Compositional Learning of Visually-Grounded Concepts Using Reinforcement
- URL: http://arxiv.org/abs/2309.04504v2
- Date: Fri, 3 May 2024 07:21:37 GMT
- Title: Compositional Learning of Visually-Grounded Concepts Using Reinforcement
- Authors: Zijun Lin, Haidi Azaman, M Ganesh Kumar, Cheston Tan,
- Abstract summary: Children can rapidly generalize compositionally-constructed rules to unseen test sets.
Deep reinforcement learning (RL) agents need to be trained over millions of episodes.
We show that when RL agents are naively trained to navigate to target color-shape combinations, they implicitly learn to decompose the combinations.
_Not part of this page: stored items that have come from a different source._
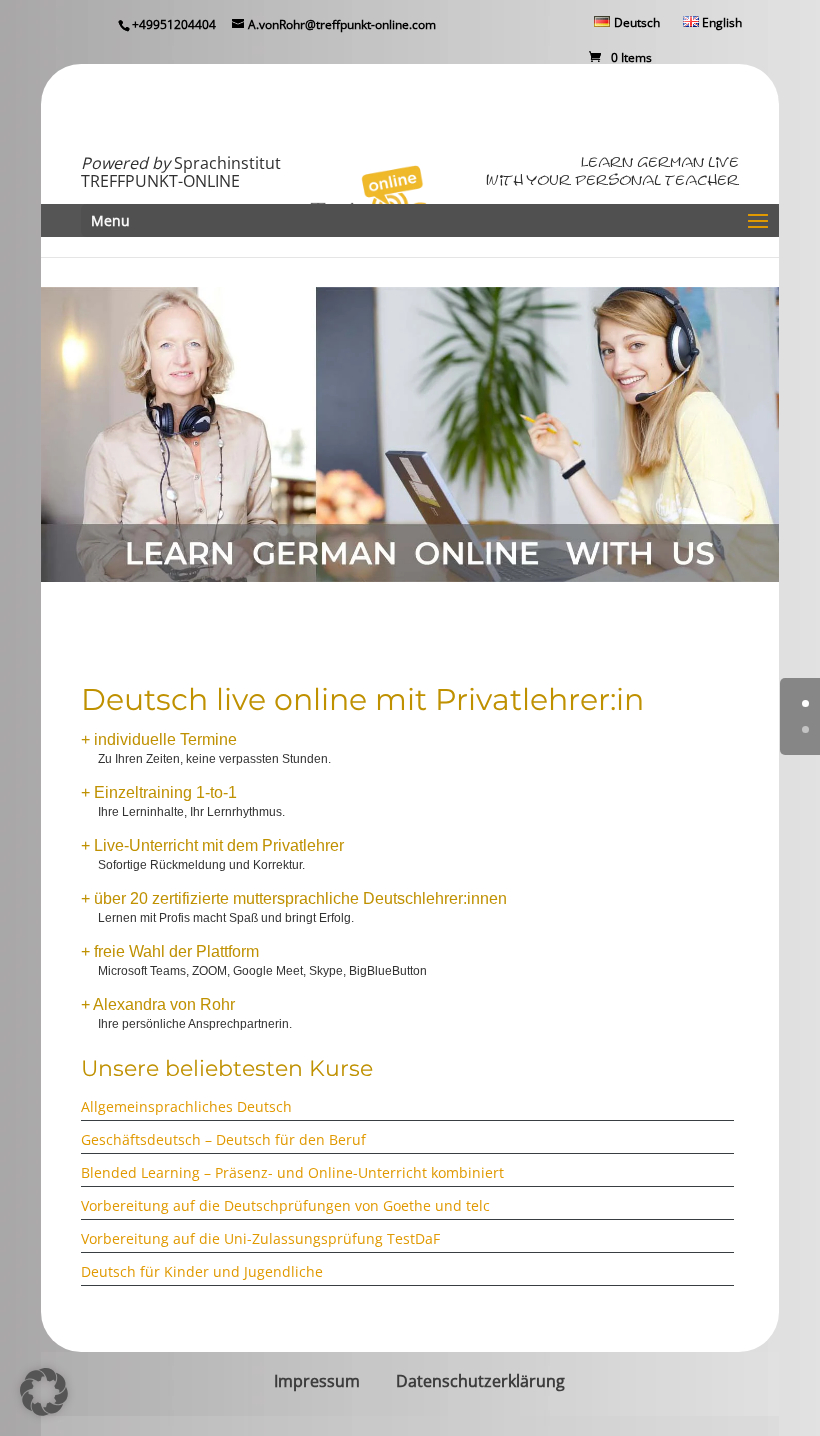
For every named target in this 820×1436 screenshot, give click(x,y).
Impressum (317, 1381)
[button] (44, 1392)
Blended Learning (142, 1172)
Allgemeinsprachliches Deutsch (186, 1106)
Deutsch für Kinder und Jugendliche (202, 1271)
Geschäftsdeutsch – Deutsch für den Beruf (223, 1139)
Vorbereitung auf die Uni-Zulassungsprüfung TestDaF (260, 1238)
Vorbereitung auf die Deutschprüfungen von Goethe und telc (285, 1205)
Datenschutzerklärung (480, 1381)
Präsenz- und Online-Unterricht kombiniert (359, 1172)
- Score: 5.9143643136818085
- License: http://creativecommons.org/licenses/by/4.0/
- Abstract: Children can rapidly generalize compositionally-constructed rules to unseen test sets. On the other hand, deep reinforcement learning (RL) agents need to be trained over millions of episodes, and their ability to generalize to unseen combinations remains unclear. Hence, we investigate the compositional abilities of RL agents, using the task of navigating to specified color-shape targets in synthetic 3D environments. First, we show that when RL agents are naively trained to navigate to target color-shape combinations, they implicitly learn to decompose the combinations, allowing them to (re-)compose these and succeed at held-out test combinations ("compositional learning"). Second, when agents are pretrained to learn invariant shape and color concepts ("concept learning"), the number of episodes subsequently needed for compositional learning decreased by 20 times. Furthermore, only agents trained on both concept and compositional learning could solve a more complex, out-of-distribution environment in zero-shot fashion. Finally, we verified that only text encoders pretrained on image-text datasets (e.g. CLIP) reduced the number of training episodes needed for our agents to demonstrate compositional learning, and also generalized to 5 unseen colors in zero-shot fashion. Overall, our results are the first to demonstrate that RL agents can be trained to implicitly learn concepts and compositionality, to solve more complex environments in zero-shot fashion.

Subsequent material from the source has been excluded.